=== WORK TO COMPLETE ===
I'd like every record given again exactly, please.

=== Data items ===
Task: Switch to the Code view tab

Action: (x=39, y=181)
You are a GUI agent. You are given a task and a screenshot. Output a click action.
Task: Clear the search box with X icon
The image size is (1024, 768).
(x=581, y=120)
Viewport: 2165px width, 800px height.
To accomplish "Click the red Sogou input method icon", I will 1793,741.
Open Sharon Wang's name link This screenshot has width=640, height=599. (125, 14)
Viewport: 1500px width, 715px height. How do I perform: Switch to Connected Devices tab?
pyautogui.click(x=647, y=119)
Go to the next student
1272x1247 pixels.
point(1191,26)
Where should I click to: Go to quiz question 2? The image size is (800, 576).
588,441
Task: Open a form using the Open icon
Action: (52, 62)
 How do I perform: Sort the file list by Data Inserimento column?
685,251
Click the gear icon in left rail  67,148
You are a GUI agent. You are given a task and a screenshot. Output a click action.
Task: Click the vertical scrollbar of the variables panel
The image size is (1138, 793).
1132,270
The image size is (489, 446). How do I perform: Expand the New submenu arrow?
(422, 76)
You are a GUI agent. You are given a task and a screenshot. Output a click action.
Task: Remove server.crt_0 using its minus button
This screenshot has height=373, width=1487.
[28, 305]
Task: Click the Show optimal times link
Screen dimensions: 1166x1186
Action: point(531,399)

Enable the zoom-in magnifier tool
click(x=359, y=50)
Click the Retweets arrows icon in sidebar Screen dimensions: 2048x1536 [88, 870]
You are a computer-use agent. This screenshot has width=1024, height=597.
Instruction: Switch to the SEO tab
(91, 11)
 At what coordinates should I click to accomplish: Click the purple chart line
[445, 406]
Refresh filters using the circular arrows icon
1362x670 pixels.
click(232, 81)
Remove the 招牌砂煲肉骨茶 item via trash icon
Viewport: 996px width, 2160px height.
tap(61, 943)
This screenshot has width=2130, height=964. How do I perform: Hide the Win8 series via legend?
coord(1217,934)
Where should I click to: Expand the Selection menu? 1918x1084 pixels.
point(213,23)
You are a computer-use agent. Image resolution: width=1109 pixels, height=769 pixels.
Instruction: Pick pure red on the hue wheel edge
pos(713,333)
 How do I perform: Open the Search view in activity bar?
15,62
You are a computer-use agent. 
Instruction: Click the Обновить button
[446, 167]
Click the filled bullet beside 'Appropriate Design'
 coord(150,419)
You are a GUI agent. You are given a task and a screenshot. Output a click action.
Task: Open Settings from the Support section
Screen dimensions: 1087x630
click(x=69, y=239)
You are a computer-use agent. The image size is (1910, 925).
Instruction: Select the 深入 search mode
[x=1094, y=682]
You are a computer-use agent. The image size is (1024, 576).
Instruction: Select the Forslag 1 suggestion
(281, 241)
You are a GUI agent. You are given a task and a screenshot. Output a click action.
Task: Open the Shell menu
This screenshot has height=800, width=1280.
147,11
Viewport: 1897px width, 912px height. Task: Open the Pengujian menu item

=== TASK RESPONSE ===
Task: Switch to the Code view tab

Action: (x=39, y=181)
You are a GUI agent. You are given a task and a screenshot. Output a click action.
Task: Clear the search box with X icon
The image size is (1024, 768).
(x=581, y=120)
Viewport: 2165px width, 800px height.
To accomplish "Click the red Sogou input method icon", I will 1793,741.
Open Sharon Wang's name link This screenshot has width=640, height=599. (125, 14)
Viewport: 1500px width, 715px height. How do I perform: Switch to Connected Devices tab?
pyautogui.click(x=647, y=119)
Go to the next student
1272x1247 pixels.
point(1191,26)
Where should I click to: Go to quiz question 2? The image size is (800, 576).
588,441
Task: Open a form using the Open icon
Action: (52, 62)
 How do I perform: Sort the file list by Data Inserimento column?
685,251
Click the gear icon in left rail  67,148
You are a GUI agent. You are given a task and a screenshot. Output a click action.
Task: Click the vertical scrollbar of the variables panel
The image size is (1138, 793).
1132,270
The image size is (489, 446). How do I perform: Expand the New submenu arrow?
(422, 76)
You are a GUI agent. You are given a task and a screenshot. Output a click action.
Task: Remove server.crt_0 using its minus button
This screenshot has height=373, width=1487.
[28, 305]
Task: Click the Show optimal times link
Screen dimensions: 1166x1186
Action: point(531,399)

Enable the zoom-in magnifier tool
click(x=359, y=50)
Click the Retweets arrows icon in sidebar Screen dimensions: 2048x1536 [88, 870]
You are a computer-use agent. This screenshot has width=1024, height=597.
Instruction: Switch to the SEO tab
(91, 11)
 At what coordinates should I click to accomplish: Click the purple chart line
[445, 406]
Refresh filters using the circular arrows icon
1362x670 pixels.
click(232, 81)
Remove the 招牌砂煲肉骨茶 item via trash icon
Viewport: 996px width, 2160px height.
tap(61, 943)
This screenshot has width=2130, height=964. How do I perform: Hide the Win8 series via legend?
coord(1217,934)
Where should I click to: Expand the Selection menu? 1918x1084 pixels.
point(213,23)
You are a computer-use agent. Image resolution: width=1109 pixels, height=769 pixels.
Instruction: Pick pure red on the hue wheel edge
pos(713,333)
 How do I perform: Open the Search view in activity bar?
15,62
You are a computer-use agent. 
Instruction: Click the Обновить button
[446, 167]
Click the filled bullet beside 'Appropriate Design'
 coord(150,419)
You are a GUI agent. You are given a task and a screenshot. Output a click action.
Task: Open Settings from the Support section
Screen dimensions: 1087x630
click(x=69, y=239)
You are a computer-use agent. The image size is (1910, 925).
Instruction: Select the 深入 search mode
[x=1094, y=682]
You are a computer-use agent. The image size is (1024, 576).
Instruction: Select the Forslag 1 suggestion
(281, 241)
You are a GUI agent. You are given a task and a screenshot. Output a click action.
Task: Open the Shell menu
This screenshot has height=800, width=1280.
147,11
Viewport: 1897px width, 912px height. Task: Open the Pengujian menu item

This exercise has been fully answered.